Regarding the future outlook, PartnerCARE could be included into the healthcare routine: by the time a patient becomes diagnosed with cancer, also the partner should be screened for psycho-social and physical burdens. PartnerCARE can also provide a communicative benefit for healthcare professionals with enhanced awareness of caregivers and the opportunity of having a special offer for partners. If needed, PartnerCARE could be immediately offered as a tool for partners to work on their burdens regardless of where and when. It can also be used to overcome the waiting time for partners until a local psycho-oncological treatment is available.

Ethics and dissemination

This study has been approved by the Ethics Committee of the University of Ulm (No 390/18). Results will be published in peer-reviewed journals and presented on local, national and international conferences.

Acknowledgments

Authors would like to thank Sabrina Heil for her engagement in enrolling participants and for her support in study organisation.
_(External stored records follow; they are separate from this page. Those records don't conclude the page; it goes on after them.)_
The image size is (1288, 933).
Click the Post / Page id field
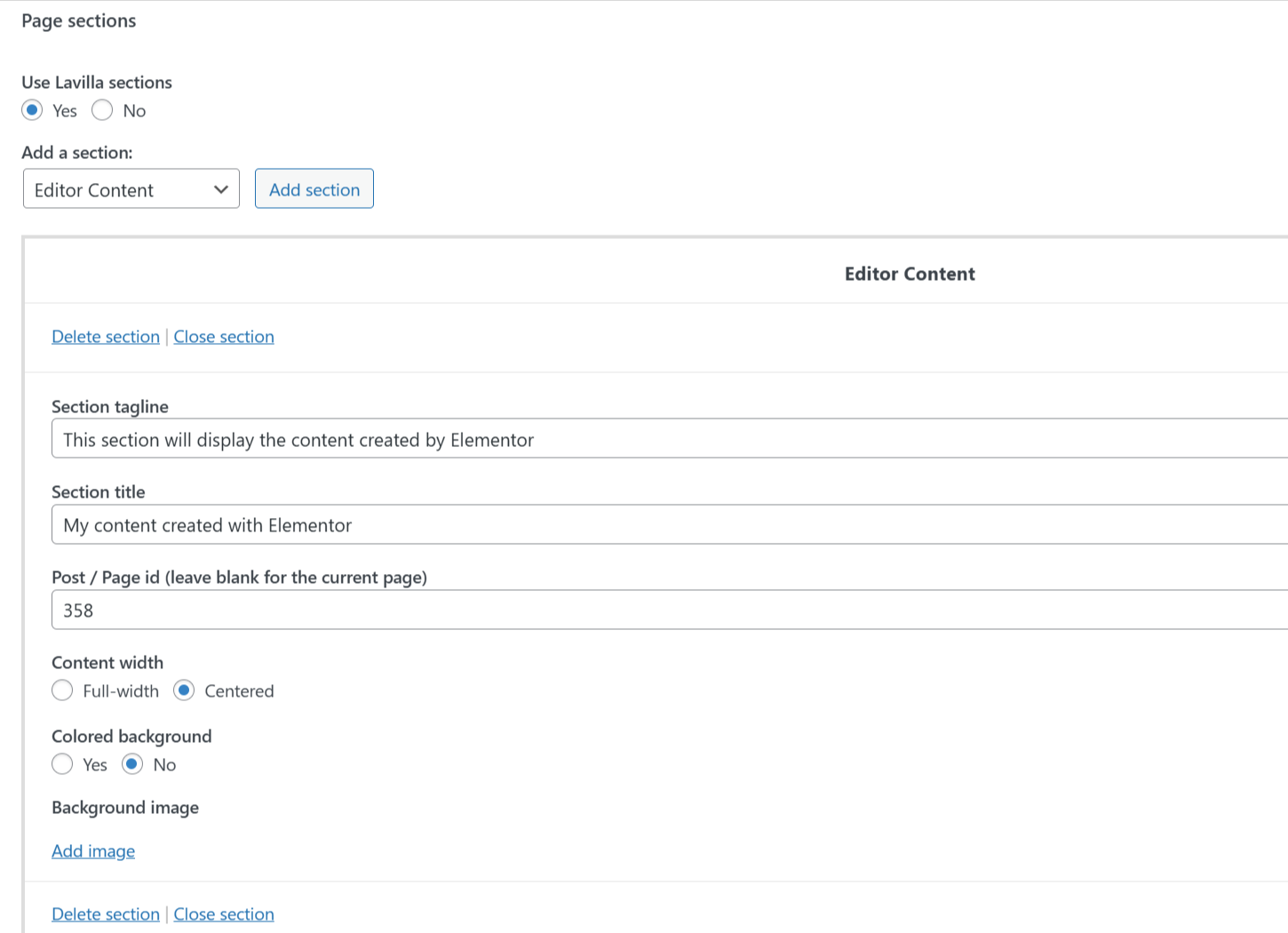point(666,610)
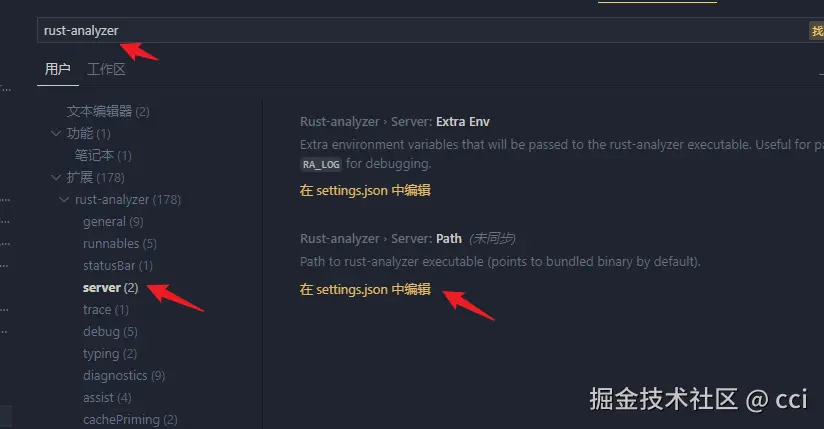The height and width of the screenshot is (429, 824).
Task: Collapse the 扩展 (178) tree chevron
Action: [x=56, y=177]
Furthermore, authors thank Daniel Neveling for his support as e-coach and Miriam Stock for providing the imaginary exercise audio files. Authors also thank Eileen Bendig for her supporting role in planning the trial process, Ann-Marie Kuechler for her support at the Minddistrict Platform as well as Robin Kraft and Sebastian Broetzler for creating the PartnerCARE homepage. Special thanks go to the psycho oncologists who valued the PartnerCARE sessions and thus support the enhancement of the intervention.

References

Footnotes

  • Contributors DB, NB, HG, HB and KH contributed to the study design. DB and IL compiled the content of the intervention sessions. The online design and structure of the intervention was carried out from DB building on prior online interventions of the Department of Clinical Psychology and Psychotherapy (HB). Intervention development was supervised by NB, HG, HB and KH. DB is responsible for recruitment and coordination of the study. DB drafted the manuscript. All authors provided critical revision and approved the final manuscript.

  • Funding This work was supported by a grant from the German Cancer Aid to the Comprehensive Cancer Center Ulm (grant number: 70112209). The German Cancer Aid had no role in study design, decision to publish or preparation of this manuscript. The German Cancer Aid will not be involved in data collection, analyses, decision to publish or preparation of future papers regarding the PartnerCARE project.

  • Competing interests None declared.

  • Patient and public involvement Patients and/or the public were involved in the design, or conduct, or reporting, or dissemination plans of this research. Refer to the Methods section for further details.

  • Patient consent for publication Not required.

  • Provenance and peer review Not commissioned; externally peer reviewed.